Chères amies et chers amis alémaniques,
La Suisse, c’est vous. Vous ne vous en rendez probablement plus compte, mais dans ce pays, c’est vous qui décidez. Notre politique de santé, de sécurité, de transports, nos relations avec le reste du monde et nos lois, c’est vous, encore vous, toujours vous. La raison est aussi simple que légitime: vous dominez les Chambres fédérales et vous représentez la majorité du peuple et des cantons, dans un système défini avec sagesse par notre Constitution fédérale.
Vous avez des privilèges... et des responsabilités
On n’est jamais conscient d’être majoritaire, car c’est une situation confortable. On vit par contre intensément son statut de minorité, parce qu'on l’éprouve concrètement, au quotidien. Les Romands (on ne parle même pas des Tessinois ou des Romanches) sont systématiquement les oubliés du jeu.
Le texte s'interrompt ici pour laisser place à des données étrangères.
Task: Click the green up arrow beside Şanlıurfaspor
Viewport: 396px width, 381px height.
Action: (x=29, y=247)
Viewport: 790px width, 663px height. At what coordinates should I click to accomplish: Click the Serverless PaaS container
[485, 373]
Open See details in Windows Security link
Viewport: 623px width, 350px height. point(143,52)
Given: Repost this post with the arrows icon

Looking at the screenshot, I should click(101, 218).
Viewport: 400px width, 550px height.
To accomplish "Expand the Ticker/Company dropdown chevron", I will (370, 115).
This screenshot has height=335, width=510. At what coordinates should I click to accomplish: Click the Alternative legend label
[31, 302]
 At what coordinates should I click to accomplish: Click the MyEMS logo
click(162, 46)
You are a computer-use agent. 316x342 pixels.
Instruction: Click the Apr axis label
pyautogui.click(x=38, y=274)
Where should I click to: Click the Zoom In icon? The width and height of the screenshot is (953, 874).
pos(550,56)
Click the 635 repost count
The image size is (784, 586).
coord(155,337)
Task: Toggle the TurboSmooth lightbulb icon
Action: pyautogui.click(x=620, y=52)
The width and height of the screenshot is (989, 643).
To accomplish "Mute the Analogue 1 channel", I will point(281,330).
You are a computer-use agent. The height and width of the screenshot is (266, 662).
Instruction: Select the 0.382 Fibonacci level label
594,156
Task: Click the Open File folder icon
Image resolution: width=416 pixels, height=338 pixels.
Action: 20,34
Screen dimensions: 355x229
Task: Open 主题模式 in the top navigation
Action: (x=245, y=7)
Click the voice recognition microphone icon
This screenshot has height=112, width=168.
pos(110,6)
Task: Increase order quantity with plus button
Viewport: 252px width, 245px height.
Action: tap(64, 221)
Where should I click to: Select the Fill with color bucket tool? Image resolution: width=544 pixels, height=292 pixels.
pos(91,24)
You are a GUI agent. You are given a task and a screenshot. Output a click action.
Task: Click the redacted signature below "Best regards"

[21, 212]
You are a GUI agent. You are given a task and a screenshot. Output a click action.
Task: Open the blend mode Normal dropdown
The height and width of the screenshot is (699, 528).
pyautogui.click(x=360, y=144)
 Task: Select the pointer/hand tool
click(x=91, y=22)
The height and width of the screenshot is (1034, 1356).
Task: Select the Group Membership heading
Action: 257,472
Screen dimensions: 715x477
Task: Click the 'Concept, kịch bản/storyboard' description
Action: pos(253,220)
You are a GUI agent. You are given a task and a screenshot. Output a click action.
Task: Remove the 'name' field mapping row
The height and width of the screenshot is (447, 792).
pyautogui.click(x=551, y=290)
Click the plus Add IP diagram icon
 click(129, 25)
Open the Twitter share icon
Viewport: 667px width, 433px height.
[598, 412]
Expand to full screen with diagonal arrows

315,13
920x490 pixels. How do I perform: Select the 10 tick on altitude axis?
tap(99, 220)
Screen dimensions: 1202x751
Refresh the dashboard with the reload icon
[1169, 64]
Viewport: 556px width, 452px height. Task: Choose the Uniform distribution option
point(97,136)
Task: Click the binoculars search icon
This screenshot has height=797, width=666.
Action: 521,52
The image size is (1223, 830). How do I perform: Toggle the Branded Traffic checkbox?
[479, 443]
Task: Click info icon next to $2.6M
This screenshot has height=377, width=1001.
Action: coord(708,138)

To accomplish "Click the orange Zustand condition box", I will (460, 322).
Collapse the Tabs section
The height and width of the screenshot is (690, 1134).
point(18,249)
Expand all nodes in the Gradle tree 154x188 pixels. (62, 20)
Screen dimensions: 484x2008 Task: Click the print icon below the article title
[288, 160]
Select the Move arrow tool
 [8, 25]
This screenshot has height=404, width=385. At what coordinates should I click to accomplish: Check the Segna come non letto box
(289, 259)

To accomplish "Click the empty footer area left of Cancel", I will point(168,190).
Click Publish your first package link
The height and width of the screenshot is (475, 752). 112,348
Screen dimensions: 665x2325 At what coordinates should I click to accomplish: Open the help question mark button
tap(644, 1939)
Oubliés de la politique qui se fait dans une Berne fédérale où chacun défend ses petits intérêts, oubliés des nombreuses entreprises nationales dirigées par des Alémaniques qui sous-estiment très souvent nos différences et comprennent mal nos besoins.
Alors, il faut de temps à autre vous rappeler à vos devoirs. Car les privilèges conférés par votre statut majoritaire dans ce pays s’accompagnent de responsabilités que vous semblez parfois oublier — ce qui nourrit nos frustrations. Une majorité qui s’ignore devient vite écrasante et met à l’épreuve des liens qui sont par définition toujours fragiles. Et pourtant fondamentaux.
Ce que vos amis romands attendent de vous n’est ni complexe ni déraisonnable. Nous vous demandons d’inclure davantage ceux qui trottent derrière vous, de faire un pas vers notre culture, d’apprendre notre langue, pour comprendre que nous ne sommes pas une poignée de marginaux pittoresques à l’ouest du pays — mais bien une partie intégrante de votre Suisse, qui est aussi la nôtre.
Comprenez que vous avez besoin de nous. Pas uniquement pour notre rayonnement international et notre dynamisme en matière d’académisme et d’innovation. Alors que le monde se recompose dans la confusion, que les repères vacillent et que les alliances sont bousculées, nous voilà obsédés par la redéfinition de nos amitiés, de nos frontières, de nos appartenances. Dans ce contexte incertain, souvenons-nous de ce qui nous unit depuis 1291: l’alliance pour être plus forts, ensemble. Soudés face à l’extérieur. Ces valeurs n’ont jamais autant compté qu’aujourd’hui.
La légèreté avec laquelle vous balayez le français nous blesse
Chaque fois que vous reléguez l’apprentissage du français, nous le vivons comme une blessure. Comme un rejet. Chaque fois que vous comparez notre langue à l’anglais avec un vocabulaire d’entreprise — rentabilité, retour sur investissement — vous vous trompez totalement de raisonnement.
Parler une deuxième langue nationale n’est pas un dividende ou un bonus. C’est un geste politique. C’est un acte de lien. C’est essentiel à la Suisse.